By Frank J. Dinan
For me, summer begins this week, and its arrival is announced not by the calendar, but by the crack of a bat, by the sound of a ball hitting a glove, by an an umpire’s cry of “strike”, “ball”, or “yer out”. What the calendar says is irrelevant, when baseball season begins, summer begins for me.
A very long time ago, as a kid, I remember starting to play ball when the snow banks were still around and the ground rules had to limit how far a base runner could go while a frozen handed fielder frantically dug into a snow bank to retrieve the icy ball.
Way back then, when Offermann Stadium was the Buffalo Bison home field, I couldn’t wait to go there for Opening Day. In those pre-television days, minor league baseball was a much bigger deal than it is today. The players were larger than life heroes to me, and, unlike today, they were generally around for an entire season. I couldn’t believe how beautifully Offermann field’s grounds were kept. The outfield’s green grass and the smoothly groomed infield contrasted sharply with the with the rock strewn weedy, field that we played on as kids. Fielding a grounder on our infield was an act of courage since the ball was as likely to bounce off of a rock and hit the fielder’s nose as it was to bounce cleanly into his glove. Our playing field was dubbed “the cinder lot” and that aptly described it’s surface.
My first exposure to Major League baseball came when my Grandmother gave me several books of S&H Green Stamps that I was able to use to join a train excursion from Buffalo to Cleveland to see the Indians play the Yankees. That was when Joe DiMaggio was still playing, and, my idol, Phil Rizzuto was the Yankee’s shortstop. I was convinced then that he was just holding down the position for me until I could take over for him. That trip made me a life-long Yankee fan.

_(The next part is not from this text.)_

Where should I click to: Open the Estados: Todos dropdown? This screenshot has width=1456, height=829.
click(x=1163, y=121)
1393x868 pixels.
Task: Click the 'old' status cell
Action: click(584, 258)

Amazingly, I remember that riding on the train taught me lessons in physics that I still remember today. While I was sitting in my window seat looking out the window and waiting for the train to start, , the train on the next track began to move, and I realized that I couldn’t tell which train was moving, mine or the one next to me. That was my introduction to relativity, and it was powerful lesson. I also remember that I wanted to see what would happen If I jumped into the air while the train was moving: would it move out from under me or would I stay with it? To answer this I positioned my self in the aisle at the center of the speeding car (so that if it moved out from under me I wouldn’t slam into the wall the end of the car) and made my leap. I was surprised when I landed in the same spot in the car at which I began my jump. More relativity, and that took me a while to understand.
That trip was monumental in many ways. It permanently cemented a love for baseball into my life, and, although I didn’t realize it at the time, it may have been the beginning of one of my other life-long obsessions: science.
I will never forget seeing my first major league stadium, its beauty and its vastness. I can’t remember which team won the games, but I have never forgotten the trip. For that, I thank you again Grandma, wherever you are.
Frank Dinan is grateful for his grandmother's gift.